Problem details:
Find the line holding "Instruction: Select FC500" in the entries below. Give it again exactly, along with every line after it up to and including the line holding "Given: Open the More Actions menu".

Saved entries:
● ● ● ● ● ● ●

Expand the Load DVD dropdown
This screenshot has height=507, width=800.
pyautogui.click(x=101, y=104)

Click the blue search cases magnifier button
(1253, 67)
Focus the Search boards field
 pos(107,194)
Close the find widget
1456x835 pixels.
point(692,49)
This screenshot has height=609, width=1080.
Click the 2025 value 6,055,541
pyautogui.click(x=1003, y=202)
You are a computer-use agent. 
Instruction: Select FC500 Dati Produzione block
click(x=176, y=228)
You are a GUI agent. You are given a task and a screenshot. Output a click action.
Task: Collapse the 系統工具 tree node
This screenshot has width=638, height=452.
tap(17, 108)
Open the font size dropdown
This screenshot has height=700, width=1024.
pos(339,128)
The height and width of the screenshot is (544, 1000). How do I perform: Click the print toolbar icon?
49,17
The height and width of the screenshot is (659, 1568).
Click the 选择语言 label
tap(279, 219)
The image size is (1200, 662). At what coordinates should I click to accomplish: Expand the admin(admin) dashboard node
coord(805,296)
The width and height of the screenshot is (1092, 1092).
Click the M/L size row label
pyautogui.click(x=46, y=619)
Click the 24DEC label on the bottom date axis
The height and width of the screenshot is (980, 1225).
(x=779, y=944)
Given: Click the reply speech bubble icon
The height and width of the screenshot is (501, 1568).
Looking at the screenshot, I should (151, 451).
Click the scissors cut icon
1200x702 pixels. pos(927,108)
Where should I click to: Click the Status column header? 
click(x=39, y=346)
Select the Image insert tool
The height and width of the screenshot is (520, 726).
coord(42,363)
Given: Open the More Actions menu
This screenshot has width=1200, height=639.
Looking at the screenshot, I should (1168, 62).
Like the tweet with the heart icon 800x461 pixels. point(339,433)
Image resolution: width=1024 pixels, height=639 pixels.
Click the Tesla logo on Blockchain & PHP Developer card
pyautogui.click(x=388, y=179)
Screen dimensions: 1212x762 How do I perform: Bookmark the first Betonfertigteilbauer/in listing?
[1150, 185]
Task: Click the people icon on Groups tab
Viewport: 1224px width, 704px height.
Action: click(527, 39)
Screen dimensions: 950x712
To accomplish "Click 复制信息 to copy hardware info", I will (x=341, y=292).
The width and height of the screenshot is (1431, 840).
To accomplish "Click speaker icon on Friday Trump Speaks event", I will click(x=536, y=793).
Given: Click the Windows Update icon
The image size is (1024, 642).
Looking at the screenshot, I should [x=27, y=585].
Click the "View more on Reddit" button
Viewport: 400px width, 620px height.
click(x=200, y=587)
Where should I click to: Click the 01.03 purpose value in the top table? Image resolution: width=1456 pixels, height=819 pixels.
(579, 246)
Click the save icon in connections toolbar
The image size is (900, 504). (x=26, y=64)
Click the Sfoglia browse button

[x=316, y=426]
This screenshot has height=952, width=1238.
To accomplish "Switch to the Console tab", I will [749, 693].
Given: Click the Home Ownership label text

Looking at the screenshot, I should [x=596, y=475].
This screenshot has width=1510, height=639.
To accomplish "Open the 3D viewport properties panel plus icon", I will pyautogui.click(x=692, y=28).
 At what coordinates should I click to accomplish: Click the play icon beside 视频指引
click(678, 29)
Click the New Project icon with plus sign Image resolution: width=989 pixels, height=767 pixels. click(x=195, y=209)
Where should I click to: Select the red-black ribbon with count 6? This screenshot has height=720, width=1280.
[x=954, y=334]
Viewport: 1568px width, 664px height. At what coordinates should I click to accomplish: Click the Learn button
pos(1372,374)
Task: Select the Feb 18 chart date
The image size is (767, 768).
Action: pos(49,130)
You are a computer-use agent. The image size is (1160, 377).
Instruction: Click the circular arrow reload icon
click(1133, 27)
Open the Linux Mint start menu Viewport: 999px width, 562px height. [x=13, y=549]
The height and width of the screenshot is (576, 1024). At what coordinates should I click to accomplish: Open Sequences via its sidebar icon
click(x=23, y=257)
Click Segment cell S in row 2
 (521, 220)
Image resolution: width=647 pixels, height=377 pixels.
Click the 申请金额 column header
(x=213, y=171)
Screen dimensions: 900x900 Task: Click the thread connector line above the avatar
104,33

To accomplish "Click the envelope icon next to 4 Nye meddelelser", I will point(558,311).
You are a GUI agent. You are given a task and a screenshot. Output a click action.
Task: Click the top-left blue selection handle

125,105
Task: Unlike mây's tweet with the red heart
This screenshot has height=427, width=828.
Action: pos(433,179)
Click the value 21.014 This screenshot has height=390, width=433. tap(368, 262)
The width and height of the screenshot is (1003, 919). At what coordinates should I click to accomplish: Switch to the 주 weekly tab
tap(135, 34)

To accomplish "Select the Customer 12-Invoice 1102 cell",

● ● ● ● ● ● ●

Exercise result:
Instruction: Select FC500 Dati Produzione block
click(x=176, y=228)
You are a GUI agent. You are given a task and a screenshot. Output a click action.
Task: Collapse the 系統工具 tree node
This screenshot has width=638, height=452.
tap(17, 108)
Open the font size dropdown
This screenshot has height=700, width=1024.
pos(339,128)
The height and width of the screenshot is (544, 1000). How do I perform: Click the print toolbar icon?
49,17
The height and width of the screenshot is (659, 1568).
Click the 选择语言 label
tap(279, 219)
The image size is (1200, 662). At what coordinates should I click to accomplish: Expand the admin(admin) dashboard node
coord(805,296)
The width and height of the screenshot is (1092, 1092).
Click the M/L size row label
pyautogui.click(x=46, y=619)
Click the 24DEC label on the bottom date axis
The height and width of the screenshot is (980, 1225).
(x=779, y=944)
Given: Click the reply speech bubble icon
The height and width of the screenshot is (501, 1568).
Looking at the screenshot, I should (151, 451).
Click the scissors cut icon
1200x702 pixels. pos(927,108)
Where should I click to: Click the Status column header? 
click(x=39, y=346)
Select the Image insert tool
The height and width of the screenshot is (520, 726).
coord(42,363)
Given: Open the More Actions menu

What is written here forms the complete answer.